THE DIG movie posterMuch publicised over the last few weeks has been Netflix’s original movie offering, THE DIG, based on the John Preston novel of the same name. The Dig stars Carey Mulligan and Ralph Fiennes and tells the story of the discovery of a burial ship, probably that of King Raedweld of the Anglo Saxons,  in the mounds of Sutton Hoo during 1938 and 1939. jon rosling

The real dig itself was massively important in the history of archaeology in the UK and globally. It shed a light on a period about which there was little known and was key in establishing the history of the Anglo-Saxon kingdom of East Anglia and the early Anglo-Saxon period. It also uncovered some stunning examples of Anglo-Saxon metal work, most of which are currently held on display in  the British Museum.

There have been several digs at Sutton Hoo over the last thousand years but the film centres around the work of Basil Brown and Charles Phillips in the late 1930s. Fiennes plays the jaded but determined Brown, who is asked to excavated the burial mounds that lie within the grounds of Sutton Hoo House, owned by Edith Pretty and played here  by Carey Mulligan.

Carey Mulligan, Archie Barnes and Raph Fiennes in THE DIG. Image sourced by John Rosling

These two form the core relationship in the film and it was refreshing to watch a story where the main protagonists have no romantic interest in one another. Indeed their relationship seems founded more upon a seeking a spiritual understanding of the world. Edith’s husband had died some years earlier, leaving her alone in a great house with her young son and servants.

I found it interesting that the film-makers assiduously avoided mention of the real-life Edith’s fascination with Spiritualism after her husband’s passing. Instead she muses on her own existence without the trappings of religious convention, which probably makes for more accessible story telling in this increasingly secular world.

Where Edith looks for reassurance that there is something of an after life in which she will be reunited with her loved ones, Brown takes a more pragmatic view of the world, that we are here for a short time before passing on to where ever; but also that we continue when we leave something of ourselves behind in this world in the artefacts, photographs and memories that remain. jon rosling

Photograph of the actual dig at Sutton Hoo during the 1930s. Image sourced by John Rosling

The actual dig at Sutton Hoo in 1939.

Their respective views seem reconciled as the burial ship at Sutton Hoo is gradually uncovered, revealing not only solid and tangible artefacts but also tracings of the wooden ship itself, it’s wooden beams long since dissolved in the acidic soil but whose profile remains cast in sand. We move on from this world, leaving nothing of our direct human existence behind other than the objects and artefacts that accompanied us in life, tracings in the soil of who we once were.

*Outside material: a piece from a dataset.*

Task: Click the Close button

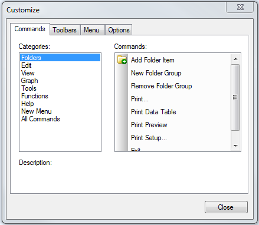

The imminent outbreak of world war two hangs in the background of the story and adds additional menace to the many layers of the film. The world seems to have barely moved on from Anglo Saxon migrations in the fifth century to the potential German invasion in the twentieth. Edith’s cousin Rory Lomax (Johnny Flynn) joins the dig while waiting for his call up to the RAF and falls for the intelligent and capable Peggy Preston (Lily James), herself trapped in a loveless marriage that acts as a great mirror to the artefacts trapped in the soil and which she herself releases during the dig1.

Johnny Flynn and Lily James in THE DIG

Ken Stott is great as Charles Phillips, the Cambridge educated and snobbish archaeologist who takes over Brown’s dig in 1939. Quite whether the real Charles Phillips was as snobbish and patronising as presented here remains unknown but the film makes a great point about the discordance between Brown’s approach and that of Phillips. The treatment of Peggy by the men on the dig also says much about the attitudes of the time towards women. jon rosling

Other great performances in the movie come from Monica Dolan as Basil Brown’s wife, May, and Archie Barnes, who plays Edith’s son Robert with some sensitivity and emotional resonance. It would be remiss of me not to mention the absolutely gorgeous cinematography of Mike Eley, who captures the atmosphere and light of the Suffolk fields in all their mute greys and damp mistiness.

The film does a wonderful job, not only in it’s slightly fictionalised telling of the discovery at Sutton Hoo, but also in how it creates fascination with history and archaeology itself and how it links those elements to a deeper, more spiritual tale. It fills the viewer with a sense of wonder not just about the practicalities dig and the history of the  items that were found there, but about the place of those people and those objects in our national story and about our place in the world.  The film represents history not just as raw discovery and the telling of a story but as a meditation on something more, on life and death itself and what it means to us individually and as a people.

And that’s the reason behind my own enduring interest in the past.

THE DIG is now available to watch on Netflix. It stars Carey Mulligan, Ralph Fiennes, Lily James, Ken Stott and Johnny Flynn. jon rosling

1 – To be fair to history it should be noted that Peggy and Stuart Preston’s marriage did not in fact break down until the mid-1950s and it presentation here, along with the entire character of Rory Lomax,  is part of the fiction.